Malahan, menurut Gus Ach. Dhofir Zuhry, Nabi Muhammad justru memerangi khilafah. Dalam filsafat, kebenaran itu harus dibuktikan. Pernyataan Nabi Muhammad memerangi khilafah perlu diuji dan dibuktikan.
“Khilafah versi HTI itu apa sih? Membangkitkan Umawi, ‘Abbasi, Turki kan? Itu suku atau bukan? Klan semua itu. Sementara Kanjeng Nabi menghapus kesukuan. Jadi khilafah versi HTI itu ingkar sunnah jelas,” Tegas pengasuh Pesantren Luhur Baitul Hikmah Malang ini.
Bangsa Arab sangat fanatik dengan kesukuannya. Mereka memperjuangkan semangat kesukuan itu sampai darah terakhir. Semangat kesukuan inilah yang dihancurkan oleh Nabi Muhammad, karena manusia sebetulnya sama di hadapan Tuhan, tidak ada suku yang mulia dan suku rendahan. Seluruhnya Sama.
Salah satu cara yang dilakukan Nabi untuk menghapus kesukuan ini adalah dengan mengganti julukan sahabat Nabi. Maksudnya, kalau dulu, identitas kesekuan selalu melekat di belakang nama sahabat. Nabi Muhammad mengganti identitas kesukuan itu dengan julukan yang lebih netral dan tidak bias.
Gus Dhofir mencontohkan, Sayyidina Abu Bakar, seharusnya bukan al-Shiddiq, tapi al-Taim, karena beliau dari Bani Taim, Rasulullah mengganti dengan al-Shiddiq, yang berati orang yang senantiasa jujur dan membenarkan kanjeng Nabi Muhammad. Sayyidina Umar, sukunya al-‘Adi, Rasulullah mengganti dengan al-Faruq.
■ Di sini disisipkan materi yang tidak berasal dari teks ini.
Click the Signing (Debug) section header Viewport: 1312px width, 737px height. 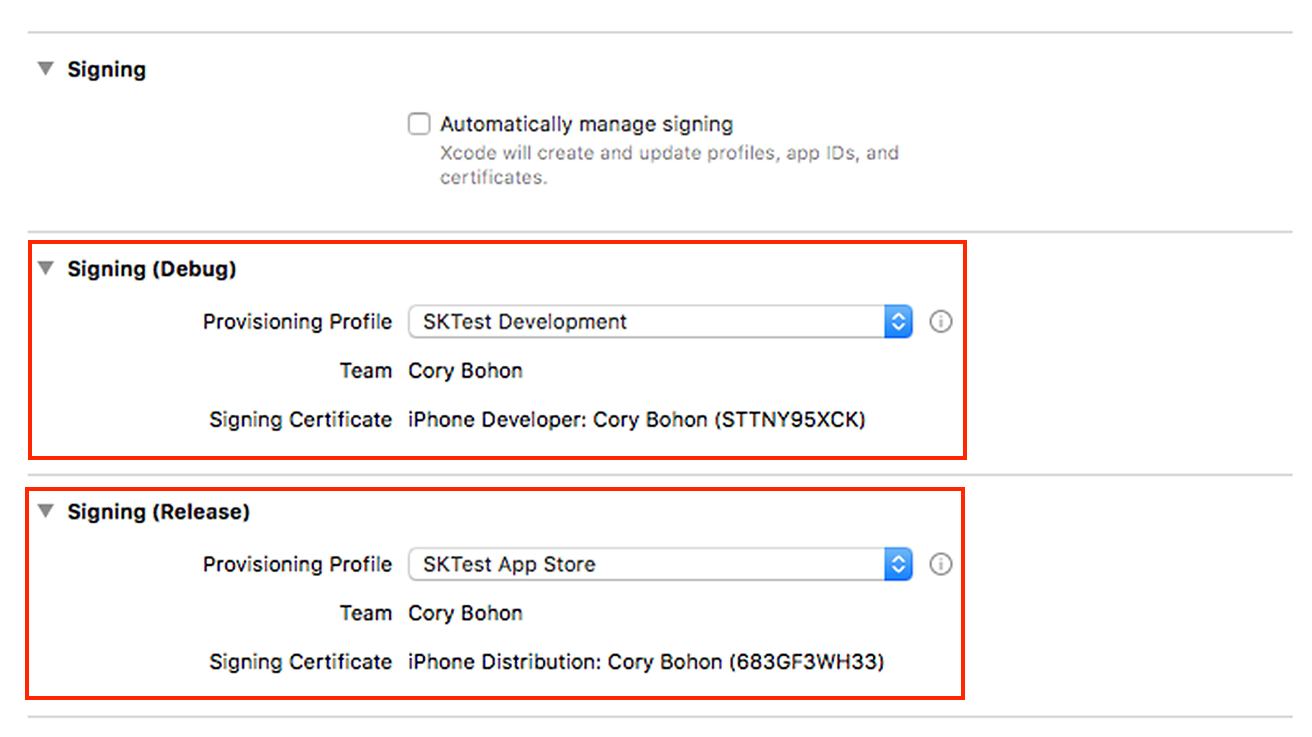click(152, 269)
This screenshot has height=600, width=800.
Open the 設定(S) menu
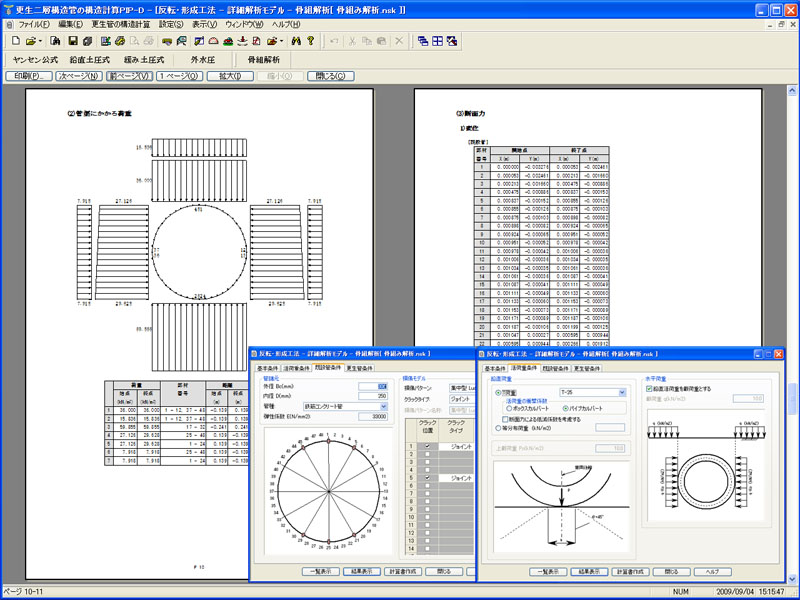pos(171,23)
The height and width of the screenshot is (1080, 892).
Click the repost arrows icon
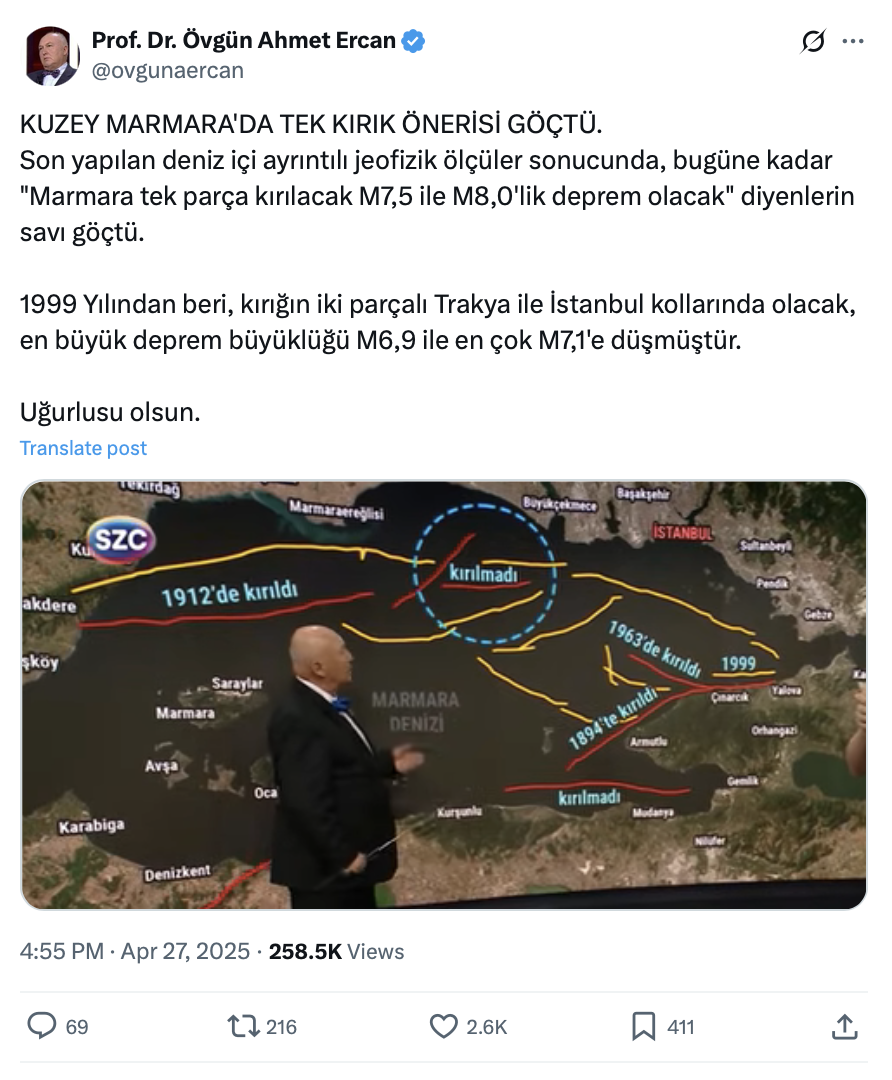click(242, 1026)
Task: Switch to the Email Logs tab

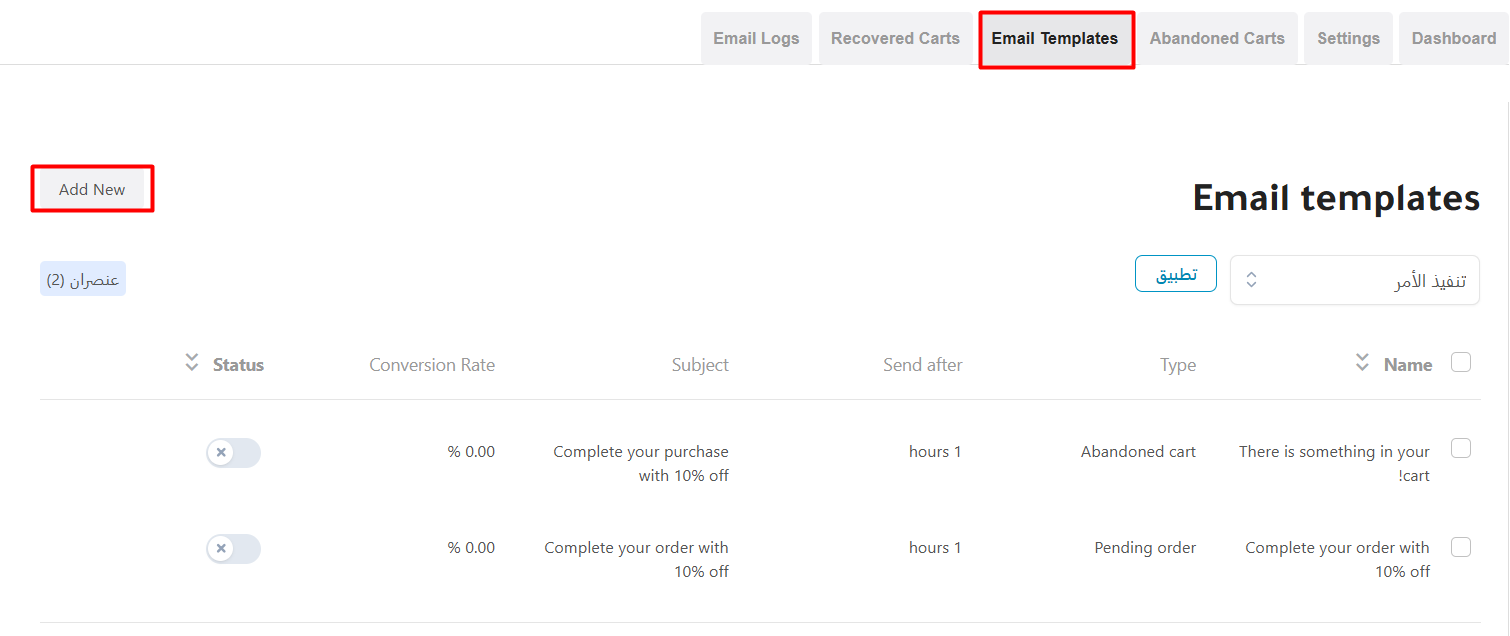Action: pos(756,39)
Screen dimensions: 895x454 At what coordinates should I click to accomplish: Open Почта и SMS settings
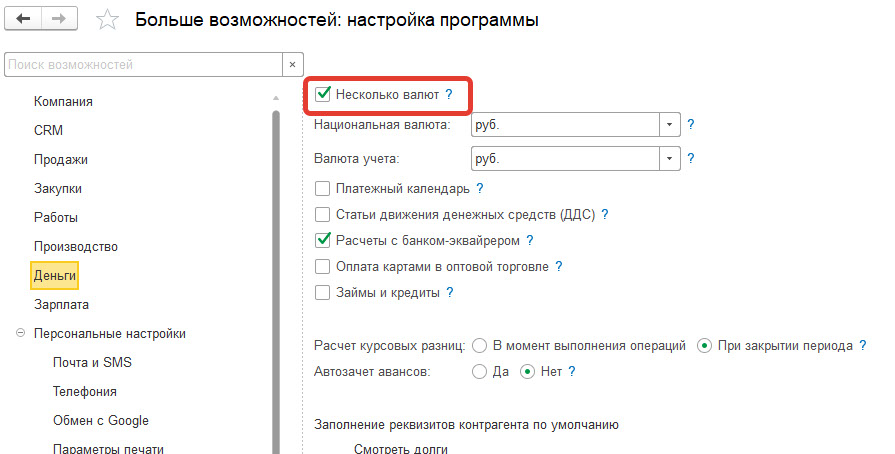pos(92,362)
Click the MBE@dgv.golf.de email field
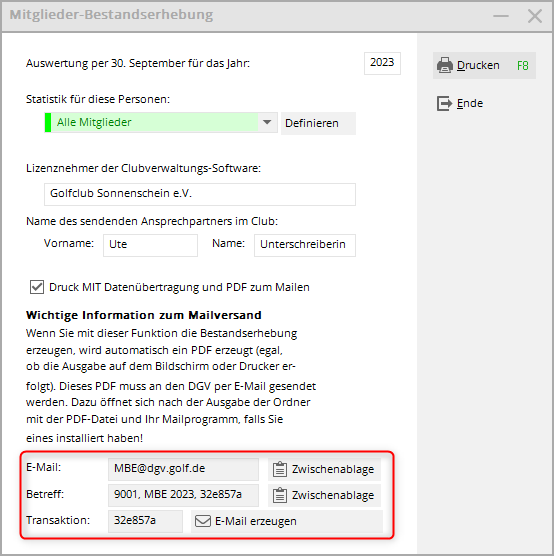This screenshot has height=556, width=554. [x=183, y=469]
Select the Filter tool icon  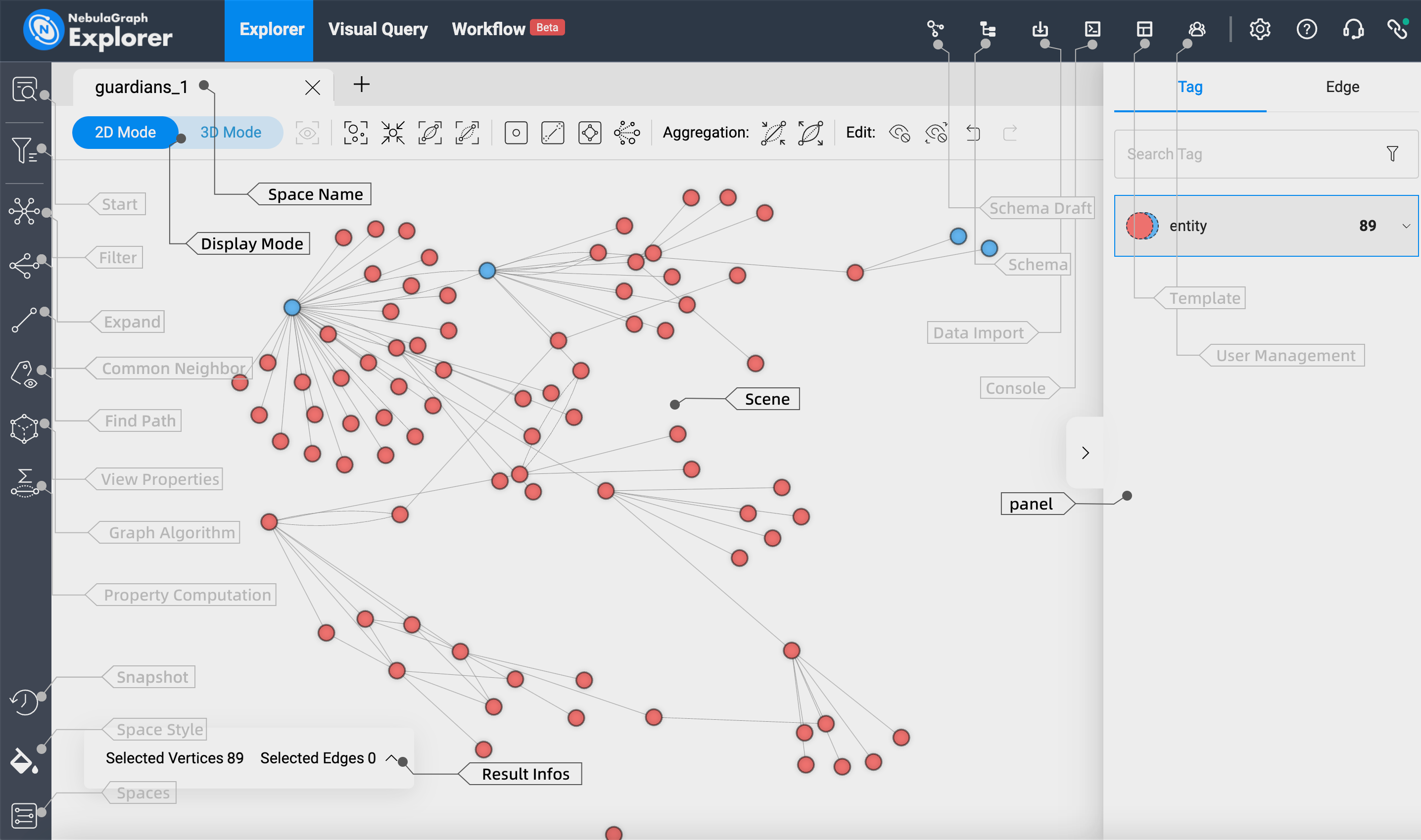pos(22,151)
Sayyidina Utsman bin Affan, sukunya al-Umawi, Rasulullah ganti dengan Dzun Nurain, orang yang punya dua cahaya, karena beliau menikah dengan dua putri Nabi Muhammad: Sayyidah Ruqayyah dan Ummu Kultsum. Sayyidina Ali bin Abi Thalib, sukunya al-Hasyimi, Rasulullah ganti dengan al-Murthada, orang yang diridhai Allah.
Pergantian nama ini adalah salah satu cara Nabi untuk pelan-pelan menghapuskan fanatisme kesukuan, karena bisa memecah belah umat Islam. Selain itu, kata Gus Dhofir, Rasulullah juga menghapus perang antar suku. Kalaupun semasa hidupnya Nabi pernah perang, itu bukan karena perbedaan suku, tapi untuk mempertahankan diri.